Os eleitores de Roraima encontrarão neste domingo (21) o nome de Arthur Henrique Brandão Machado na urna eletrônica, apesar de a Primeira Turma do Supremo Tribunal Federal (STF) ter mantido entendimento contrário à sua pretensão de disputar o governo do Estado em razão dos prazos legais de afastamento.
Em decisão paralela, o Tribunal Superior Eleitoral (TSE) preservou a condição de candidato sub judice do ex-prefeito de Boa Vista até pronunciamento definitivo da Justiça Eleitoral.
Por três votos a um, a Primeira Turma do STF referendou a liminar do ministro Flávio Dino, que determinou ao Tribunal Regional Eleitoral de Roraima (TRE-RR) a observância dos prazos de desincompatibilização previstos na Lei Complementar nº 64/1990.
O relator entendeu que os prazos de afastamento previstos na legislação eleitoral não constituem meras formalidades, mas instrumentos destinados a assegurar a igualdade de condições entre os concorrentes e a legitimidade do pleito.
Ao acompanhar o relator, os ministros Alexandre de Moraes e Cristiano Zanin também referendaram a liminar. Para a maioria do colegiado, as eleições suplementares igualmente se submetem ao regime jurídico nacional estabelecido pela Constituição Federal e pela legislação eleitoral, não sendo possível a criação de prazos próprios de afastamento por resolução de tribunal regional.

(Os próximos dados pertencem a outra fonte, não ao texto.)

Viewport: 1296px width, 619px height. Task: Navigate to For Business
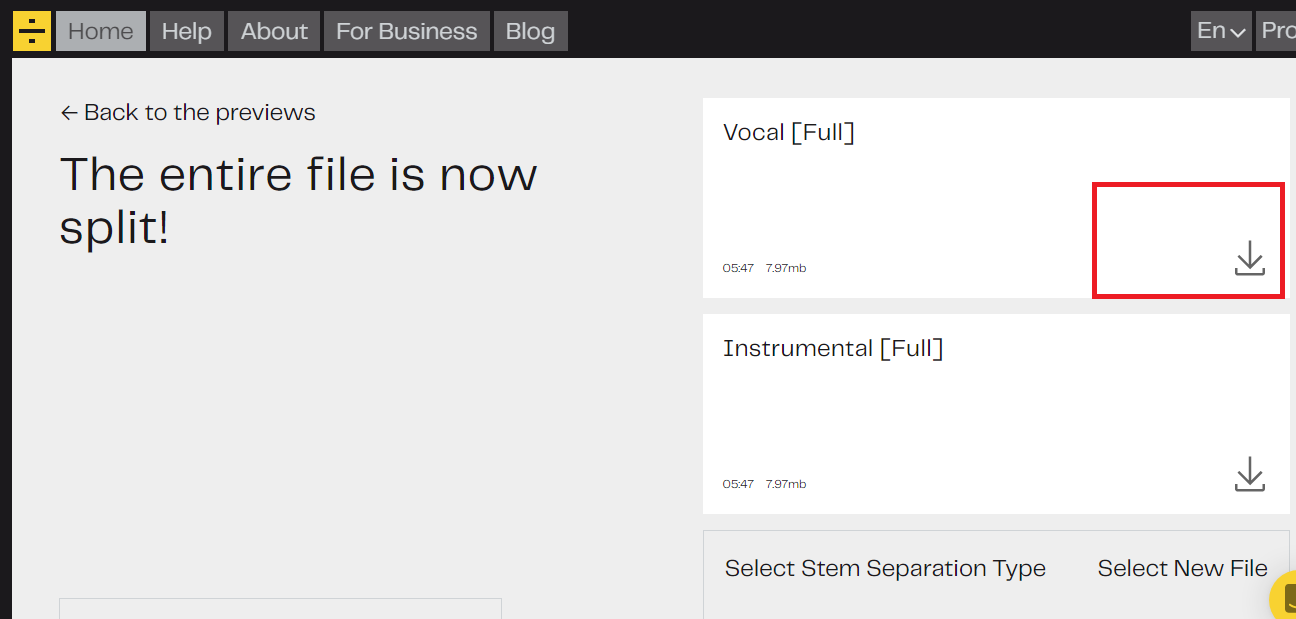406,31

A ministra Cármen Lúcia abriu divergência. Sem ingressar no mérito da discussão sobre os prazos de desincompatibilização, ela votou pelo não conhecimento da reclamação constitucional, sustentando que a controvérsia deveria seguir os instrumentos processuais próprios, sem utilização da reclamação como meio de antecipar ou substituir a tramitação ordinária dos recursos.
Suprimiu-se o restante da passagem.